▶ ASSIGNMENT
With the first line as the start and the line containing "Image resolution: width=1148, height=2576." as the end, write out every line of the records exactly.

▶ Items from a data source
==================================================
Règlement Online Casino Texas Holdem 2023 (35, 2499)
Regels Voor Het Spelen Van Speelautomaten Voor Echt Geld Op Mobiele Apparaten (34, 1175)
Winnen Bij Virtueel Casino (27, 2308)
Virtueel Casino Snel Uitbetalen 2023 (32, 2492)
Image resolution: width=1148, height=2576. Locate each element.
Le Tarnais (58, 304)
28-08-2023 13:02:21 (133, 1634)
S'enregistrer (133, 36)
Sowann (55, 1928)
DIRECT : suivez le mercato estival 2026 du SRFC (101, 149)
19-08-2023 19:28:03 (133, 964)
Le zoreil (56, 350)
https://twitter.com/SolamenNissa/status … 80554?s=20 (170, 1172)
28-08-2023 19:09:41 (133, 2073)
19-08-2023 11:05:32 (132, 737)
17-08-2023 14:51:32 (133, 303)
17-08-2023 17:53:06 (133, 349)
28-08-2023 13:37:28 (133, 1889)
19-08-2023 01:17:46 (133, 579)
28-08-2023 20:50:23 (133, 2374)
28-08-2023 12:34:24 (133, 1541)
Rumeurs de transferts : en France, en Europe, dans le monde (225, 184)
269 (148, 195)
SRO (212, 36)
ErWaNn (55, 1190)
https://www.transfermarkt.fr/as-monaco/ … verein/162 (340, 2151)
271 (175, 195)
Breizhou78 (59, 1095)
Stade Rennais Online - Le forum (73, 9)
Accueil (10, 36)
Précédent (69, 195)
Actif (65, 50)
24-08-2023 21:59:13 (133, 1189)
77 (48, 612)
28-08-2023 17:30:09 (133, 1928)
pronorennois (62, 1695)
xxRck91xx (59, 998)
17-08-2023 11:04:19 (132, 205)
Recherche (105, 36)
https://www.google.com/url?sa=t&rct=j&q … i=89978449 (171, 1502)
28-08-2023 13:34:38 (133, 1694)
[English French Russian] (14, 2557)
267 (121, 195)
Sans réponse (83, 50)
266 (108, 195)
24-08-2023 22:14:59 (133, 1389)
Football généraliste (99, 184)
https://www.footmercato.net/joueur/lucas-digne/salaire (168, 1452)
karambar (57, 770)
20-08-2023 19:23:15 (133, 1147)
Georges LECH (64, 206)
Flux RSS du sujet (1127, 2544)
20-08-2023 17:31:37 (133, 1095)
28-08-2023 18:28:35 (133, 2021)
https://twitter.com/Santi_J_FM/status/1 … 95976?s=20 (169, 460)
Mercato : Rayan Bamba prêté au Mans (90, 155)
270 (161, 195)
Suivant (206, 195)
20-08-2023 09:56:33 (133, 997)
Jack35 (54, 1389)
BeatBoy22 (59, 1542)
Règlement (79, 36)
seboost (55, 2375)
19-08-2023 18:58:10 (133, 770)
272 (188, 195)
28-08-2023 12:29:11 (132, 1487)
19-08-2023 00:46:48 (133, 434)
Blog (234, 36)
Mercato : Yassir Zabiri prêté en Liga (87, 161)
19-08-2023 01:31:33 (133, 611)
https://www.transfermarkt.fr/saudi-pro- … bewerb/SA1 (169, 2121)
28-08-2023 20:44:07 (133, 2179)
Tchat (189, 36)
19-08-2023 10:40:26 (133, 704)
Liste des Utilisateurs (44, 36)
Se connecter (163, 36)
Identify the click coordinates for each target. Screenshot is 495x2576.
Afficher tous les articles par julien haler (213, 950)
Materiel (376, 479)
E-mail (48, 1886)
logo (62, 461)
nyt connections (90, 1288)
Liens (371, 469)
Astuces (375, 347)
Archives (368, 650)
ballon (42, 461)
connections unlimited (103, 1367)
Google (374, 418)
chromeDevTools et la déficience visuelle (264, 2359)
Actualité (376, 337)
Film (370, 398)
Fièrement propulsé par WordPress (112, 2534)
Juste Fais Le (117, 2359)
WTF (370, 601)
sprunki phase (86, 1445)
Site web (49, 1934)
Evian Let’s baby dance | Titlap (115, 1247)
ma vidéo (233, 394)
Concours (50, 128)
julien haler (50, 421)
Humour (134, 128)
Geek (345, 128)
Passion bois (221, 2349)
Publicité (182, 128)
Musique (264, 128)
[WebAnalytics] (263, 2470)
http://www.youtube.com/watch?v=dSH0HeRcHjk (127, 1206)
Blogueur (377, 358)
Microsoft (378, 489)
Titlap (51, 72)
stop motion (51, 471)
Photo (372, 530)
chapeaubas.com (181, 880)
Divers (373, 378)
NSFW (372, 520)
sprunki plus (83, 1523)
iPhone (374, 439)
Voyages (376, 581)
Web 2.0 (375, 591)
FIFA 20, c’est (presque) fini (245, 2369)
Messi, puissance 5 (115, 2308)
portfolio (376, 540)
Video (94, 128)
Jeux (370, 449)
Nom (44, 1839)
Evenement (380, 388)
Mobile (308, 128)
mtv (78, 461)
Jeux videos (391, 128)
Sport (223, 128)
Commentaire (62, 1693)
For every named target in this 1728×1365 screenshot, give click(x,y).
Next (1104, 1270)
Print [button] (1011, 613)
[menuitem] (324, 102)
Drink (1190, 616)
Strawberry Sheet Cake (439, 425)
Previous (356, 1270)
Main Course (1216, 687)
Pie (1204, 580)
==================================================
▶ OUTPUT OF THE TASK
Règlement Online Casino Texas Holdem 2023 (35, 2499)
Regels Voor Het Spelen Van Speelautomaten Voor Echt Geld Op Mobiele Apparaten (34, 1175)
Winnen Bij Virtueel Casino (27, 2308)
Virtueel Casino Snel Uitbetalen 2023 (32, 2492)
Image resolution: width=1148, height=2576. Locate each element.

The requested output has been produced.